Furthermore, pursuant to the Investor Rights Agreement, among other obligations, Sunlight filed with the SEC (at Sunlight’s sole cost and expense) a Registration Statement and prospectus on Form S-1 on July 30, 2021, which was subsequently amended on September 2, 2021 and declared effective by the SEC on September 7, 2021, registering the resale of certain securities held by or issuable to the Holders.
In certain circumstances, Tiger and FTV Blocker can demand up to three underwritten offerings in the aggregate and the Sponsor can demand up to one underwritten offering. Each Holder will be entitled to customary piggyback registration rights.
The Investor Rights Agreement also provides that when the Closing occurred, the Sunlight Board would consist of nine directors, divided into three classes serving staggered three-year terms. Pursuant to the Investor Rights Agreement, we have caused the following nominees to be elected to serve as director on the Sunlight Board:
one nominee designated by the Sponsor;
one nominee designated by FTV Blocker (together with its affiliates); and
one nominee designated by Tiger Blocker.
In addition, for as long as each of the Sponsor, FTV Blocker or Tiger Blocker maintains its nomination rights described above, such person will also have the right to appoint an observer to attend meetings of the Sunlight Board, subject to customary limitations.

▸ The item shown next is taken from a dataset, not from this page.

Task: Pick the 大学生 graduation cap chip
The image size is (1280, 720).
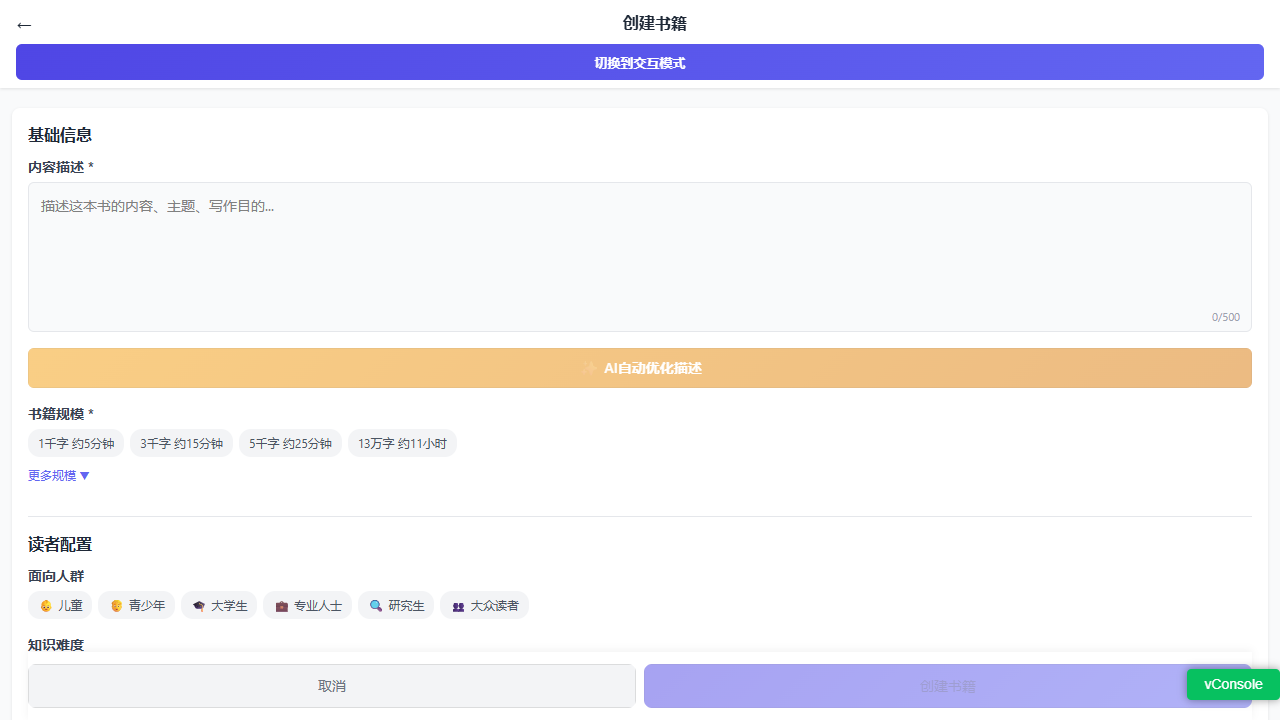Action: coord(219,605)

Amendment to Letter Agreement
In connection with the entry into the Business Combination Agreement, but effective upon the Closing, Spartan, the Sponsor and each member of the board of directors of Spartan (the “Pre-Closing Spartan Board”) entered into that certain Letter Agreement Amendment, dated as of January 23, 2021 (the “Letter Agreement Amendment”), which amended that certain letter agreement, dated as of November 24, 2020, by and among Spartan, the Sponsor and each member of the Pre-Closing Spartan Board (the “Letter Agreement”), to modify the lock-up restrictions set forth in the Letter Agreement as follows:
80% of the Founder Shares (including any shares of Class A Common Stock issued in respect of the conversion of such Founder Shares upon the Closing) held by it, him or her will be subject to lock-up transfer restrictions until the one-year anniversary of the Closing, or earlier, if, subsequent to the Closing, (i) the last sale price of the Class A Common Stock equals or exceeds $12.00 per share for any 20 trading days within a 30-day trading period commencing at least 150 days after the Closing or (ii) Spartan consummates a transaction which results in all of Spartan’s stockholders having the right to exchange their shares of Class A Common Stock and Class B Common Stock for cash, securities or other property; and
20% of the Founder Shares (including any shares of Class A Common Stock issued in respect of the conversion of such Founder Shares upon the Closing) held by it, him or her will be subject to lock-up transfer restrictions until the six-month anniversary of the date of the Closing, or earlier, if, subsequent to the Closing, (i) the last sale price of the Class A Common Stock equals or exceeds $12.00 per share for any 20 trading days within a 30-day trading period ending at least 90 days after the Closing (ii) Spartan consummates a transaction which results in all of Spartan’s stockholders having the right to exchange their shares of Class A Common Stock and Class B Common Stock for cash, securities or other property.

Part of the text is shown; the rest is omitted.